Bladder and Kidney Cancer

Professor Tom Powles’ research focuses on bladder and kidney cancer. Historically, bladder cancer hasn’t attracted as much research attention as some other cancer types, leading to a lack of effective treatments. Most patients with advanced disease die within a year of diagnosis.

This year, following decades of work, Professor Powles and his team published groundbreaking results of the EV302 trial, which revealed that a drug combination that uses both immunotherapy and chemotherapy doubled life expectancy in people with advanced bladder cancer from around a year to two-and-a-half years.

This advance has been referred to as “the biggest breakthrough in the treatment of advanced bladder cancer that we’ve had in roughly 40 years”. The results led to Professor Powles being featured in Nature’s top 10 list of people who shaped science in 2023 and TIME magazine’s top 100 most influential people in global health in 2024.

Professor Powles' clinical trial work in kidney cancer has also seen recent success, with results from the KEYNOTE-564 trial showing that an immunotherapy can improve survival when given to patients after they receive surgery for their cancer.

Mesothelioma

Professor Peter Szlosarek’s research has unveiled a breakthrough in the treatment of a rare but rapidly fatal form of cancer known as malignant plural mesothelioma.

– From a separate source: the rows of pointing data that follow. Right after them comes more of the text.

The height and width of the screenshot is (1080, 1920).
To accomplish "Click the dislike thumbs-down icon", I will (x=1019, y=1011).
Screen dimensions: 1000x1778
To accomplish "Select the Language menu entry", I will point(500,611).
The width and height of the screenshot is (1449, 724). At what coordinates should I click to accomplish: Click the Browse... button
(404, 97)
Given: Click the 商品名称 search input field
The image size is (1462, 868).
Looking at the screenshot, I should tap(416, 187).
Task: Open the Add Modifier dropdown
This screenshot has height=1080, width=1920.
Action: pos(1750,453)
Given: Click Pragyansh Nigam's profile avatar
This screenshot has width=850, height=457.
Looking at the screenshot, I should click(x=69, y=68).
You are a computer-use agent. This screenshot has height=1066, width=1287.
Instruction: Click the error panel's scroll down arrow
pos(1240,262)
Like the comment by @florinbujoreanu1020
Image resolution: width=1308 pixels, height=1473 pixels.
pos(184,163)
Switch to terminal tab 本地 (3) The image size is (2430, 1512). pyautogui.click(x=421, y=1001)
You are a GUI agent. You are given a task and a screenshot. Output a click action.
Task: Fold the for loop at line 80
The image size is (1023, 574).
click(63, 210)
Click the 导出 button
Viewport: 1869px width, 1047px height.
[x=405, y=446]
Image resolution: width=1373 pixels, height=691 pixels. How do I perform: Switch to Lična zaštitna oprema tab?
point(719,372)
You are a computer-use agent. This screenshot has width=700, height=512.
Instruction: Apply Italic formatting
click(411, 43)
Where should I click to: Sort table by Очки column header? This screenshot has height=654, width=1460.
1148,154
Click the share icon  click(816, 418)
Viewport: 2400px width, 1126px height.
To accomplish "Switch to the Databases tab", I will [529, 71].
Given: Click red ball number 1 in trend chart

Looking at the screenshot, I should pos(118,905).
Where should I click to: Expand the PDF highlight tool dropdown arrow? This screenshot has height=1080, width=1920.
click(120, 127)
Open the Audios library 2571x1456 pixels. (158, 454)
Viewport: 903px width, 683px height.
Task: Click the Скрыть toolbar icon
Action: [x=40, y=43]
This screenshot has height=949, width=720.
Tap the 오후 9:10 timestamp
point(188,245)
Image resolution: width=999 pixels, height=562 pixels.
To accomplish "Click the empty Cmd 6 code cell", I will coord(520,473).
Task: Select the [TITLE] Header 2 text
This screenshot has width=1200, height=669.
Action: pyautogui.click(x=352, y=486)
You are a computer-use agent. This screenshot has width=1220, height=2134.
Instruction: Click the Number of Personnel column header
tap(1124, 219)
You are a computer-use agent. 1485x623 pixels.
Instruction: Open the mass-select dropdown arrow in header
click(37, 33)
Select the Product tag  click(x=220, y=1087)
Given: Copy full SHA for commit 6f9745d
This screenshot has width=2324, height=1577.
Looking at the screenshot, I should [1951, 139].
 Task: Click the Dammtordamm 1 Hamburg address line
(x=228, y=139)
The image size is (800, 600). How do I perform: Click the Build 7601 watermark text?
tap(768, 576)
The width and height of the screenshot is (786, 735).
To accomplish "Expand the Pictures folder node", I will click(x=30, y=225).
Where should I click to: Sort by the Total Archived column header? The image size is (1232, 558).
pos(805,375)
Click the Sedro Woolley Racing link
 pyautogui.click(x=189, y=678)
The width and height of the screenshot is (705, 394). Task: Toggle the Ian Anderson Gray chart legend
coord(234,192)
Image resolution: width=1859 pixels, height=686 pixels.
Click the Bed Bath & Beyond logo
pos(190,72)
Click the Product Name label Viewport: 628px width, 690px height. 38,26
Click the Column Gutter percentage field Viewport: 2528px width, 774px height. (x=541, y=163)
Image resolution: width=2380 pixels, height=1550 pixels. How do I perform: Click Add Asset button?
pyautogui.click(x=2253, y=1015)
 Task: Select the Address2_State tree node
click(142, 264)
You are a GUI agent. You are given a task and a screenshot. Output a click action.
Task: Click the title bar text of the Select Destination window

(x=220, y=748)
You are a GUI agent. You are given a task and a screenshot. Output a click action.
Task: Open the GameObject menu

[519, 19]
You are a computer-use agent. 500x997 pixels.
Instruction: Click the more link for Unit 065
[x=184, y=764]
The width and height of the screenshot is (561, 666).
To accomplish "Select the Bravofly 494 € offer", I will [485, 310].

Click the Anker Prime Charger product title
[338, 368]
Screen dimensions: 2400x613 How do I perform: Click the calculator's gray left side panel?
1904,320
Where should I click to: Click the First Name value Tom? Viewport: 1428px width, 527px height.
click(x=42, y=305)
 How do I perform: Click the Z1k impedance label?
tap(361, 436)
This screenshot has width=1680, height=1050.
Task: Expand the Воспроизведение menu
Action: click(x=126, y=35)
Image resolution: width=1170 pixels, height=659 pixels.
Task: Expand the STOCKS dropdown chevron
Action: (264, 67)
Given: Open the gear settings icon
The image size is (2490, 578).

This tumour type affects the lining of the lungs and is usually caused by to exposure to asbestos. It currently has one of the lowest survival rates of any solid cancer, with only around 5-10% of patients surviving for 5 years.

Professor Szlosarek has developed a unique approach that starves tumours by cutting off their food supply. Twenty years ago, while completing his PhD studies in Professor Fran Balkwill’s lab, Peter discovered that some tumour cells lack an enzyme called ASS1 that allows them to manufacture an important nutrient – the amino acid arginine. This was the first step in two decades of research that eventually led to the ATOMIC-meso clinical trial. The combination of Professor Szlosarek’s arginine-starvation technique with conventional chemotherapy quadrupled the number of patients still alive after 3 years, with certain patients seeming to respond especially well to the treatment. Professor Szlosarek and his team are investigating whether this approach can also be applied to other types of cancer.

Looking to the future

Hundreds of different trials across a spectrum of cancer types are currently underway within Barts ECMC, and we look forward to seeing similar success stories emerging in the coming years. Going forward, the centre plans to build on existing strengths such as immunotherapy while also pursuing emerging therapies and approaches to running trials that show exciting potential. Another focus will be to increase engagement with patients and overcome barriers to access – the Barts ECMC is pleased to serve an incredibly diverse patient population in London, and will work to reduce barriers to access and engage with patients no matter their background.